Untangling the Pathophysiology of Cerebral Cavernous Malformations

Neuroscience and Neurobiology; Pathology; Molecular and Cellular Neuroscience; Cellular and Molecular Physiology; Bioimaging and Biomedical Optics

We will study calcium signaling in endothelial cells derived from cerebral cavernous malformations under various shear stress conditions to instigate the development of new therapeutic strategies.

Research Interests
  • Neuroimaging Data Analysis
  • Calcium signaling mechanisms
  • Genetic approaches
  • Neurodegenerative Disease
  • Vascular malformations
  • Multi-modal brain MRI to study different aspects of neurodegenerative diseases
  • Focused Ultrasound
  • Cerebrovascular disease
  • Mouse models of disease
  • 2photon

Cerebral cavernous malformations (CCM) are vascular abnormalities of the central nervous system with a prevalence of 0.4–0.5% in the general population. They are caused by mutations in one of the 3 genes, KRIT1, CCM2 or PDCD10. They initially have the appearance of a small mulberry, but gradually develop into malformations that vary in size from 2 millimeters to several centimeters in diameter. CCMs may leak blood, leading to brain or spinal hemorrhages that can generate a wide range neurological symptoms, including severe headaches and seizures. Women and men are equally affected, and patients typically present during the 2nd to 5th decades of life, although lesions have been also reported in infants and children. The risk of CCM hemorrhage varies between 0.25 to 4.5% per patient per year, necessitating in long-term follow-up at a significant cost to the health care system. The primary treatment option for symptomatic CCM is surgical removal, which often presents high risk to the patient. Better understanding of the CCM pathophysiology and new therapeutic approaches are urgently needed.

▶ [What you will do] Summarize the project description on cerebral cavernous malformations in two sentences. The rows after this have no connection to the project description.

▶ [Extracted entries]

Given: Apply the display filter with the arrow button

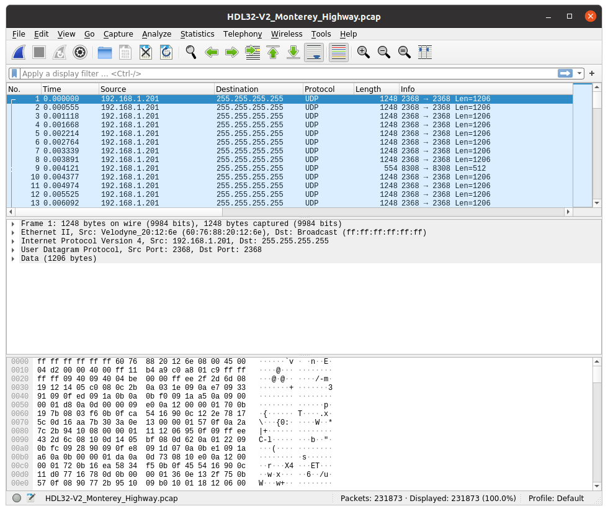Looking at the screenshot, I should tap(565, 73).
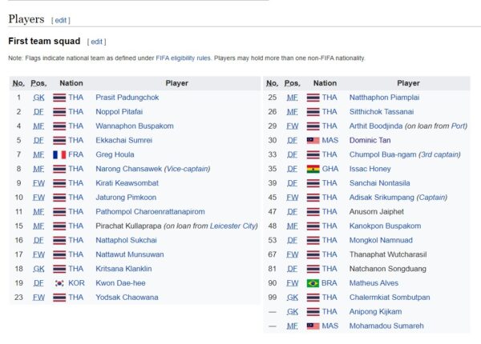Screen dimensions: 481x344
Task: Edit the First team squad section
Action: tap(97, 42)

==

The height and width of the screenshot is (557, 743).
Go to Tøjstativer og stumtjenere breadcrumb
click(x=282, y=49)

▶ [Answer for this exercise] Cerebral cavernous malformations are vascular abnormalities of the central nervous system caused by mutations in KRIT1, CCM2 or PDCD10, and they may leak blood, leading to brain or spinal hemorrhages with symptoms such as severe headaches and seizures. The project will study calcium signaling in endothelial cells derived from these malformations under various shear stress conditions to instigate new therapeutic strategies; the primary treatment, surgical removal, often presents high risk, and new approaches are urgently needed.